**WHAT THE TASK REQUIRES:**
Collect every line of the records below that contains the word "location", and copy each one in full.

━━━━━ RECORDED INFORMATION

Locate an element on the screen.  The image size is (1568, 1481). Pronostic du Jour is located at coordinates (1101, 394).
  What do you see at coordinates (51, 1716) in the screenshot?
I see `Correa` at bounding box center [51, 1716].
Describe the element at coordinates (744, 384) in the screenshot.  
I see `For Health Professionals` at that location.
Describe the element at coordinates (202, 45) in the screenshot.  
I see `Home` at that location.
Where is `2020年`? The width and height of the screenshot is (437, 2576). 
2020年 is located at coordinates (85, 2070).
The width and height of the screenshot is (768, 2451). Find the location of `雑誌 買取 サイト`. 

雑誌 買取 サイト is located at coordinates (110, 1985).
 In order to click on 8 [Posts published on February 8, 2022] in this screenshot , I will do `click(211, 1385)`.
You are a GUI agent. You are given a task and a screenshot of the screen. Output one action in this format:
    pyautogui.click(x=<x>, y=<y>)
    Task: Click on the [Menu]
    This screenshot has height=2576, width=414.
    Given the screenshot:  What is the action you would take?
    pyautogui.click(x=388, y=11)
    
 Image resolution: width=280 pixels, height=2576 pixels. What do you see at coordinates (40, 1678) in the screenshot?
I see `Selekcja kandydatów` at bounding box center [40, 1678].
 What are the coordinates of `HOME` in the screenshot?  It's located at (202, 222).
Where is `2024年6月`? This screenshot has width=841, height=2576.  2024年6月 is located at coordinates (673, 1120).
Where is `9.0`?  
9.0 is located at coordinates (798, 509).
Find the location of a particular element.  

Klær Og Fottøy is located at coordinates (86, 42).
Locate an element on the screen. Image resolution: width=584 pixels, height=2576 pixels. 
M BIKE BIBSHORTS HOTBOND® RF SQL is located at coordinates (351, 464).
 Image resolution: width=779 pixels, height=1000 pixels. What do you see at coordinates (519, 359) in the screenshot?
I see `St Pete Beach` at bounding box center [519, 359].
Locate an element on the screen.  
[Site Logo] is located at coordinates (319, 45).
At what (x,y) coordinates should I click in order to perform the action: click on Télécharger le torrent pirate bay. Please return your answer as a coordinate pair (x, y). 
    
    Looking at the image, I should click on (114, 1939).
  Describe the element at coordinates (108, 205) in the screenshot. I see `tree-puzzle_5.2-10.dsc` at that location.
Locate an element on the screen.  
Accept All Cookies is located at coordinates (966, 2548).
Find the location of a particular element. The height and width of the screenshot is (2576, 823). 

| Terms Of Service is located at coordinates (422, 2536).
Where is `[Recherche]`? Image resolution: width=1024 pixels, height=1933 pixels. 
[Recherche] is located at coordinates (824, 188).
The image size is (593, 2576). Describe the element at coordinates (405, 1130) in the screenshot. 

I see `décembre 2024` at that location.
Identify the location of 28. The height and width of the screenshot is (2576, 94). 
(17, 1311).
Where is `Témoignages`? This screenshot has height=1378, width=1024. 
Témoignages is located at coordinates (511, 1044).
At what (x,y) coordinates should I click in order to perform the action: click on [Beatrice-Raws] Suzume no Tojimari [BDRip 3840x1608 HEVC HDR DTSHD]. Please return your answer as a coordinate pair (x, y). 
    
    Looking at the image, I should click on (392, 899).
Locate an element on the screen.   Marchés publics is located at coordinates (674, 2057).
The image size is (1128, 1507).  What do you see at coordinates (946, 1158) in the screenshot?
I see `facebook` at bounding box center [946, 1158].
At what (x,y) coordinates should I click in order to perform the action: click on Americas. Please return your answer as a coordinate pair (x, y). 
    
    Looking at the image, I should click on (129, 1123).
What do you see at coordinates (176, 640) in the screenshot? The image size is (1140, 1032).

━━━━━━━━━━

**REPLY:**
I see `For Health Professionals` at that location.
I see `Home` at that location.
The width and height of the screenshot is (768, 2451). Find the location of `雑誌 買取 サイト`. 
Find the location of a particular element.  
  Describe the element at coordinates (108, 205) in the screenshot. I see `tree-puzzle_5.2-10.dsc` at that location.
Find the location of a particular element. The height and width of the screenshot is (2576, 823). 
I see `décembre 2024` at that location.
Identify the location of 28. The height and width of the screenshot is (2576, 94). 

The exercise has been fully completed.